The political lessons of this process for working people around the world today are clearly summarized in the preface by Mary-Alice Waters to The First and Second Declarations of Havana, recently published by Pathfinder Press. The way the Cuban people carried out such "interventions" was described in some detail in a feature in last week's issue (see "How Cuban toilers established workers state" in March 26 Militant).
Describing accurately how such workers' control of production develops has been a cornerstone of generalizing the experiences of the working class and its allies in the revolutionary struggle to take power out of the hands of the capitalist class and transform society into one based on human solidarity.
Written more than two decades before the triumph of the Cuban Revolution, The Transitional Program for Socialist Revolution drafted by Leon Trotsky, a leader of the October 1917 Bolshevik-led revolution in Russia, addresses the question of workers control of industry based on the experiences of the international workers movement up until that time.
"The most elementary stage [of workers control] is merely the realization gained by the workers through experiences such as war, unemployment, the chaos of capitalist society, the arbitrariness of the bosses, etc., that they must begin to exert their own control in the plants," wrote Socialist Workers Party leader Joseph Hansen in his introduction to the Transitional Program. Hansen draws on the first four congresses of the Communist International, when it was led by V.I. Lenin and other Bolshevik leaders, in stressing workers control as "the struggle for control of production, not as a plan for the bureaucratic organization of the national economy."
As last week's article described, from 1959 on, Washington attacked the Cuban Revolution through both legal and extralegal means. These included attempts to cripple the Cuban economy. In addition to cutting off the import quota for sugar, the country's main export that Havana sold to the United States, the U.S. rulers and their cronies among Cuban capitalists resorted to economic sabotage. In January and February 1960, for example, planes taking off from the United States bombed sugarcane fields across Cuba, burning more than 268,000 tons of cane. Railroads, water pumping stations, and other economic centers were sabotaged.

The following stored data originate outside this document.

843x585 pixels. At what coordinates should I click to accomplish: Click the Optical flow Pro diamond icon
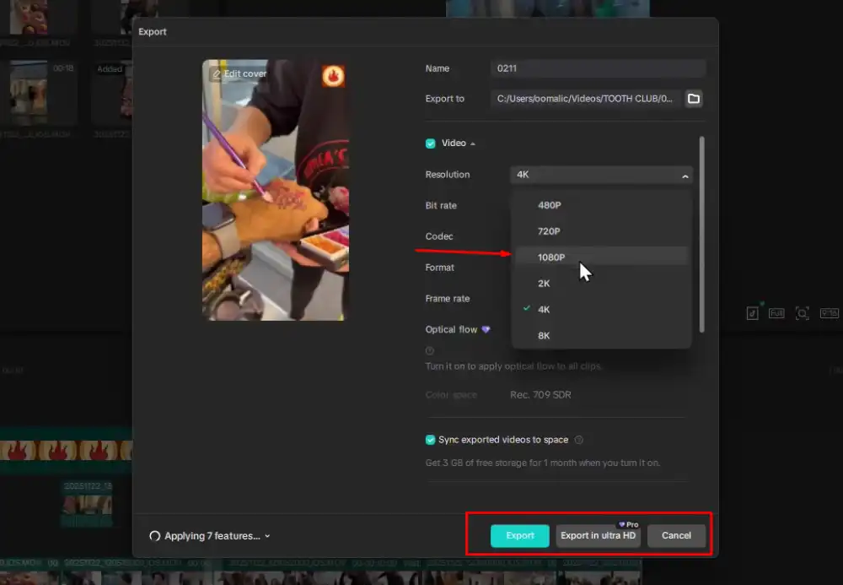tap(486, 329)
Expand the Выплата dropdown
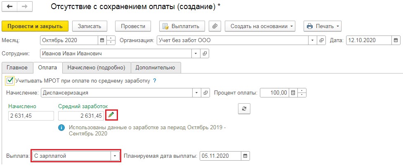Viewport: 403px width, 166px height. point(115,156)
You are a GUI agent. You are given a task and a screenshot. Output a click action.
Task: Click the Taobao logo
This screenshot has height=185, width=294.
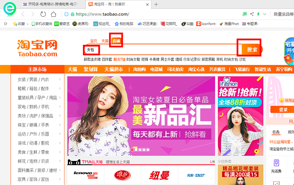pyautogui.click(x=37, y=48)
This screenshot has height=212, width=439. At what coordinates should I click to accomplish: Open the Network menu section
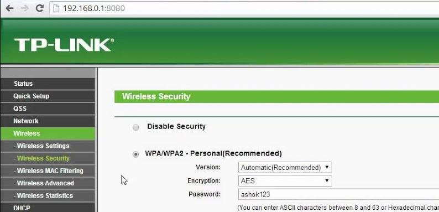[x=48, y=121]
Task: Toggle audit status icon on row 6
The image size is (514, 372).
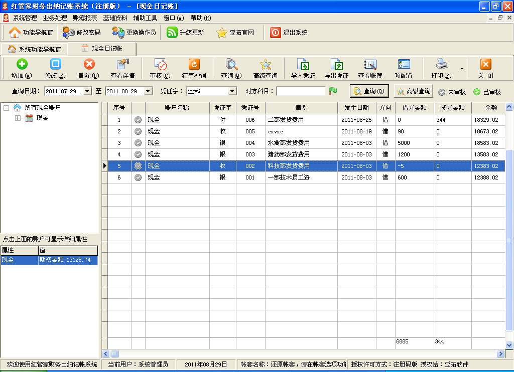Action: point(138,177)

Such extreme experiences help "set the most combative elements of the proletariat in motion" toward exerting control in their plants, SWP leader George Novack wrote in his introduction to the Transitional Program.
The July 2, 1960, New York Times reported that Texaco, Esso, and Shell had refused to process oil Cuba had purchased from the Soviet Union at their refineries in Cuba because doing so "would injure the principle of their managerial control." That decision did certainly injure the bosses' control: refinery workers "intervened," making their own decisions on whose oil will be refined and preventing sabotage by the shocked capitalist managers. The Cuban government backed them up and later nationalized the refineries.

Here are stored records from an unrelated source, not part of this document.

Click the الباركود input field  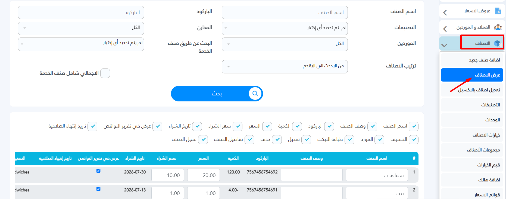point(81,13)
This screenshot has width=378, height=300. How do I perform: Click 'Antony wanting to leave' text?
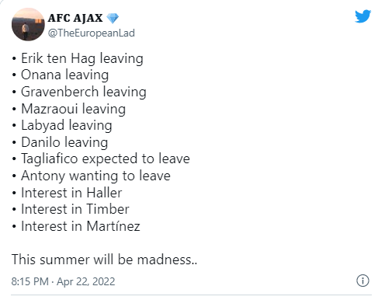pyautogui.click(x=95, y=176)
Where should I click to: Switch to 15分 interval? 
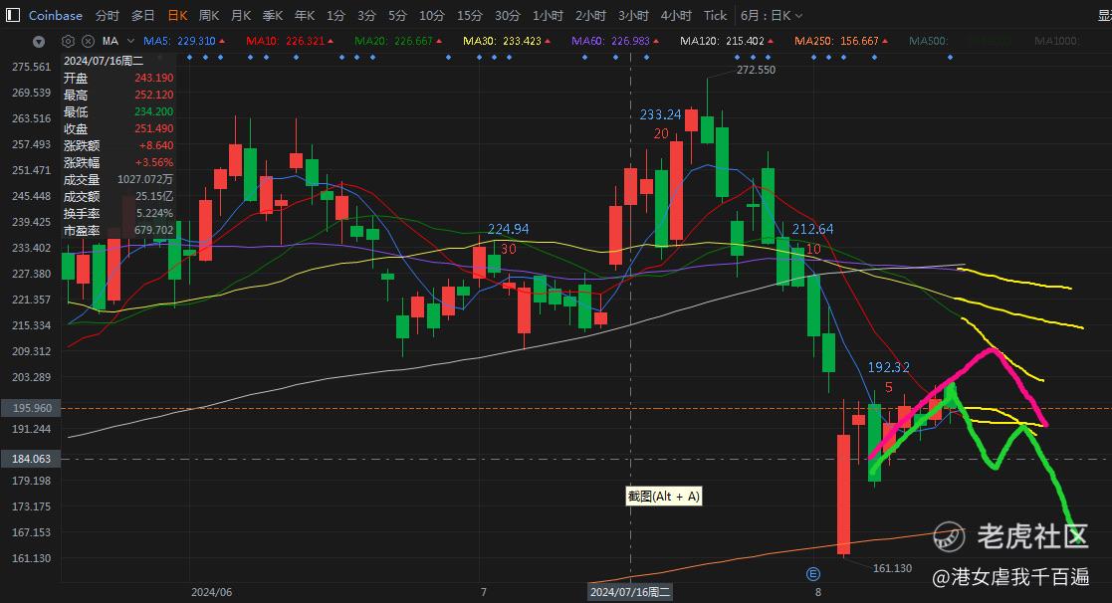coord(470,16)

The resolution "On the Question of Tactics" from the Third Congress of the Communist International in 1921, cited by Hansen in his introduction to the Transitional Program, explains how workers control of industry, as it advances, "takes an evident political aspect and requires political leadership. Meanwhile the increasingly frequent cases of seizures of factories, and at the same time impossibility of managing them without disposing of the financial apparatus, clearly puts before the workers the timely problem of getting hold of the financial system and, through it, of the whole industry."
Through factory interventions, workers embark on a road that would "culminate in a confrontation by the insurgent masses with the capitalist rulers, and the organization of a counterpower," as Novack wrote. The Cuban toilers had a political leadership that helped them advance along this road.
Far from being a governmental decree issued from the top down, the nationalizations of land, industry, and banking in Cubajust like in the October 1917 Russian Revolutionwere the response of a conscious revolutionary leadership to the initiatives working people were taking in their millions. These and other experiences led the working class in Cuba "to the immediate and decisive clash with the bourgeoisie" that the Comintern described.